Last week I was digging through my bookshelves and came across a small paperback called Comprehensive Musicianship: An Anthology of Evolving Thought. (I must have bought it at some used book sale; it had a price tag of seventy-five cents penciled on it.) As I opened it, I realized that it was a report on a national program run by the Ford Foundation in the 1960s called the Young Composers Project.
Learning about a project that invested over $3,000,000 towards marrying the art of composing with the art of teaching excited me extremely. Fresh out of graduate composition programs, composers like Philip Glass, Peter Schickele, and numerous others were assigned schools where, in exchange for a modest income, they worked with the teachers and students, composing numerous pieces, from string trios to band fanfares. Over a decade, dozens of emerging composers began their professional lives in these residencies, writing numerous pieces that were performed by schools from all over the United States.
The book I found was published in 1971. It is now 2006. What happened? Today there still seems to be no full integration of music by living composers into the pedagogical repertoire. Likewise, it seems our student composers are not learning the techniques needed to compose successfully for young players. Are we still fighting the same battles that the music community was forty years ago?
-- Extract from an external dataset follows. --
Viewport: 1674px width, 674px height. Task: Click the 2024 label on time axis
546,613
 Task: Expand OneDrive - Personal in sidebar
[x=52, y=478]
Here’s an idea. Wouldn’t it be great to create a project that could duplicate the Ford Foundation’s model, but use our graduate composition programs as the vehicle from which to proceed? Perhaps our institutions could offer graduate students an elective course that would teach them how to write for young players. The coursework would be an unpaid internship that puts the graduate students into the public schools as composers-in-residence. To complete the course, the composers would be required to write one to two pieces for his/her school’s ensembles. In addition, they would need to be involved with the school a certain amount of hours, actively participating in rehearsals and getting feedback from the music teachers and students. The result would be: graduate students composers would get hands-on experience in learning to write for younger players, young music students and their teachers would get the chance to work with living composers, and a repertoire of contemporary music for young players would gradually be created from the best assignments composed in the internships.
Many professional degrees require students to do some kind of internship in the field. In fact, in most states, music education students are required to do one to two semesters as assistant teachers in public schools to get certification. So, there is precedent. Yes, I am suggesting something that most schools will never even consider. But, if these programs are not addressing how to teach composers the technical issues with music for young players, how else can we do it? What needs to happen so that in 2026 we are still not lamenting about the same disconnect young players and composers have when it comes to music for the beginning musician?